Driven by this belief, they relentlessly seek to limit the human footprint through propaganda and coercion. Their campaign against global warming has persuaded governments and institutions worldwide even though it is based on a relatively tiny amount of unreliable and inconclusive data. Scores of independent scientists have shown the error in extrapolating such dire scenarios from the scant evidence that exists. Even some within the movement have acknowledged that the case for man-made climate change is tenuous. But that has not stopped them from using it to advance their goals.

Through national and supranational entities, which instinctively crave power, they work to enact policies designed to curtail industrialization. A recent United Nations document would confer special rights on “mother earth” that could be defended in courts of law. To the extent that such efforts have had an effect, they have brought tragedy, particularly for people in the developing world who benefit most from advances in agriculture, medicine, and sanitation. They have resulted in the spread of preventable diseases, brought untimely deaths, and reduced the quality of life of millions of people.

Like the useful idiots who sympathized with communism, millions support these goals of environmentalism.

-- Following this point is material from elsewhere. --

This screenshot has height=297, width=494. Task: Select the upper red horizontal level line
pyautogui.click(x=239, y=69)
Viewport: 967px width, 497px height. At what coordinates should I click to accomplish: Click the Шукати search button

Like previous generations, they have been deceived by the fashionable dictates of the age.

Materialists, the self-proclaimed defenders of freedom and enlightenment, have been most susceptible to this latest heresy. This is because they reject the intrinsic worth of the individual. They insist that man is the measure of all things but their worldview holds that he is the result of chance, a finite being with no more value than a tree or a rock. In their desperation for meaning they have latched on to the worship of nature, which has shocking similarities to the child-sacrificing idol worship practiced by the ancient Semitic peoples. The commandments given to the Israelites stood in stark and refreshing contrast to this barbarism and laid the groundwork for the one who came so that all may have life, and have it more abundantly.